When several high-profile companies imploded and pundits began writing Howard's political death notices, his Labor opponents gleefully anticipated their return to office. But a less obdurate Liberal leader toughed out a horrible six months to win a third term. Often caricatured as a dull man of conviction, Howard is rarely given his due as a populist genius. With aplomb, he put pre-election dollars in the right pockets, appeased the tax moaners, trusted his reading of the nation's heart-and waited for a stroke of luck. In a year when fear trumped hope and the complacent were vanquished, wily Howard was the man for the moment.
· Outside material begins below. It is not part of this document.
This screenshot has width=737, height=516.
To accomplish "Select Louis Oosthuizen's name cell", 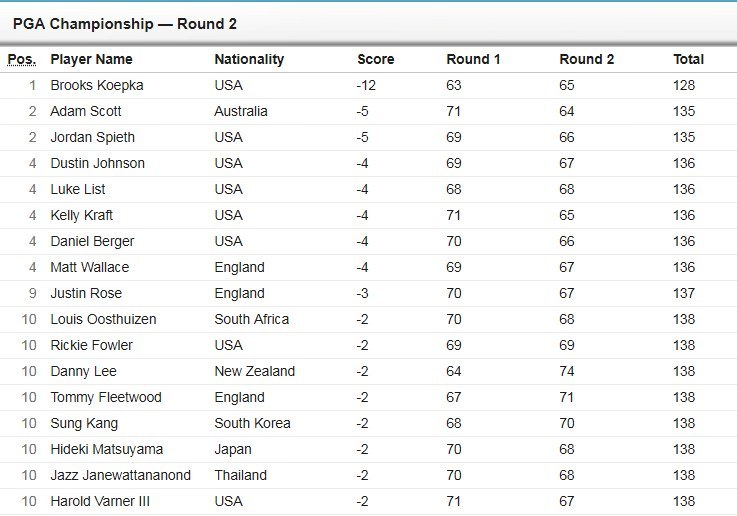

In late August, the Tampa, a Norwegian container ship en route to Singapore, rescued some 440 people from a sinking vessel in the Indian Ocean; mainly Afghans, the asylum seekers demanded to be taken to Australia. Howard acted decisively. Sensing that key constituencies felt threatened by boat people arriving every few weeks on islets to the continent's northwest, he forbade the vessel to enter Australian waters; when it did, he dispatched special forces to turn the ship away. Howard, who had won friends internationally by championing independence for tiny East Timor, was scorned by human rights groups and in diplomatic circles. But Howard, and Immigration Minister Philip Ruddock, refused to budge on so-called "border protection."

At home, the tough stand was balm to those alarmed by the Sept. 11 terrorist attacks and wary of would-be immigrants from the Middle East who were bypassing official refugee-entry channels. "We decide who comes to this country," Howard thundered at his election-campaign launch, "and the circumstances in which they come." Howard's opponent, Labor's Kim Beazley, toiled to differentiate his brand, but fell victim to lazy thinking, a resurgent economy, and the nightly news of anthrax, bombs and bin Laden. On Nov. 10, amid charges that the Tories were playing race-based politics, voters rewarded their uncompromising leader with an increased majority.

But Howard's "Pacific Solution" of paying off neighboring Nauru and Papua New Guinea to process Australia-bound boat people is a mess. Before he can slip into retirement, expected in 2003, the P.M. will have to find a less costly, long-term solution. These days, on his morning walks near his home in Sydney's Kirribilli, Howard, now 62, has a spring in his step. Australians will soon see whether their leader has been refreshed by his victory, or is simply coasting a lap of honor after a successful political career.